A escola que sempre quis abrir, mas nunca tive o lugar, nem condições. Muitas pessoas, para não dizer todas, não recebem educação quando crianças, não sabem ler, escrever, já que não temos uma escola em todo território humano, os filhos de lordes recebem educação em casa pelos professores que vêm do continente, os mais pobres estão abandonados, a mercê da própria sorte, assim dificultando as chances de crescerem e terem uma vida melhor. O resultado, é que quando atingem a puberdade elas tem que trabalhar para se sustentar e ajudar as famílias nas obrigações em casa. E esses trabalhos não dão nada mais do que uns trocados, não sendo o suficiente para se manter, ou você se veste, ou come. Alguns dão sorte de conseguir uma oportunidade melhor de emprego. Aqui na aldeia existe poucas opções para quem não possui estudos, sendo a maioria dos moradores. Alguns conseguem uma vaga no açougue, outros como auxiliar de padeiros, ajudante de obras, e muitas mulheres vendem seu corpo, mas até algumas mulheres dos prostíbulos detém de estudos, sendo as que são mais requisitadas frequentemente, assim como as acompanhantes de senhores da nobreza. As que não tem estudos e são escolhidas apenas pela beleza, conseguem alguns trocados, porém não é nem de perto o que as acompanhantes ganham. Por esse motivo quero fazer diferente e ensinar quem quiser aprender, não só crianças, mesmo que já seja difícil que os pais deixem seus filhos frequentarem a escola.

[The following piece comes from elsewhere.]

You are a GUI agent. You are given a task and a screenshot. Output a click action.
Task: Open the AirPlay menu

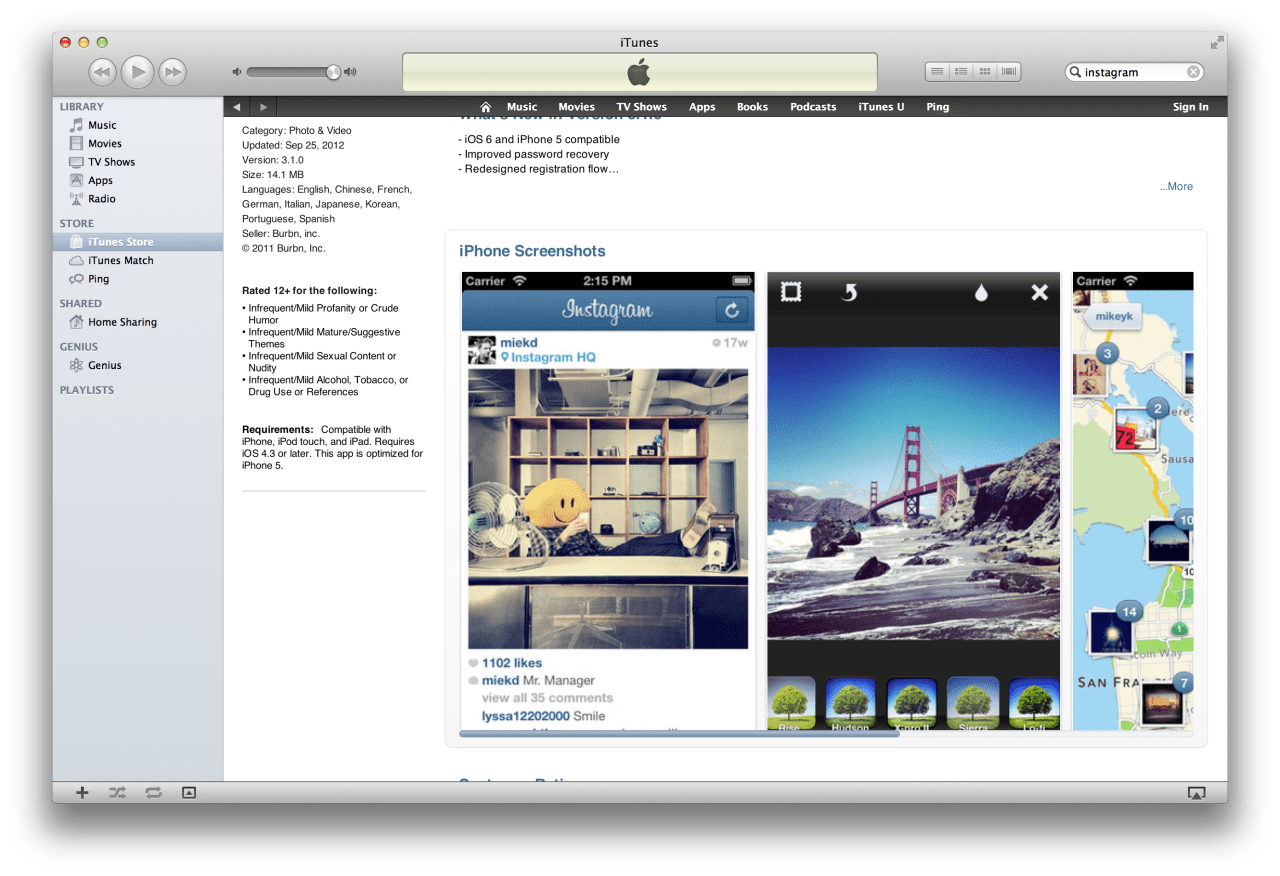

É claro que não vai ser fácil construir uma academia, vai levar tempo, recursos, dinheiro, que é algo que não tenho. Mas eu farei acontecer.

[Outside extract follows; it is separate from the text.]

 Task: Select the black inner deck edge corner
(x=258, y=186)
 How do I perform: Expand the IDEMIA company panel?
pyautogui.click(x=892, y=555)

Vejo o filhote bernese vir correndo em minha direção com a bola pequena na boca, ele deixa no chão e me olha com seus olhinhos brilhantes, esperando que eu a joque novamente. Pego a bola babada e jogo de novo, uma brisa fresca balança meus fios levemente, os últimos raios solares sumindo, cobertos pelas nuvens. O céu está na mistura de azul claro e laranja, denunciando o fim de tarde. Eu diria que meu dia não foi muito produtivo, depois do café fui para a biblioteca da casa e fiquei lá, entre livros e mais livros, aconchegada na poltrona de couro e gozando do leve calor que a lareira oferecia. Só sai de lá para almoçar, voltando logo em seguida, até que resolvi vir aqui fora. Não sinto quase mais nenhuma dor, tirando um leve desconforto na lombar, sem isso estou praticamente recuperada.

Tentei voltar ao trabalho mas minha mãe junto de Vassa me proibiram, dizendo que só voltaria quando estivesse totalmente recuperada. Elas duas juntas são o caos, se sozinhas são difíceis de lidar, juntas são pior ainda.

Tenho pena daquele que se quer ousar entrar em seus caminhos, porque dele, só vai sobrar as cinzas para contar história.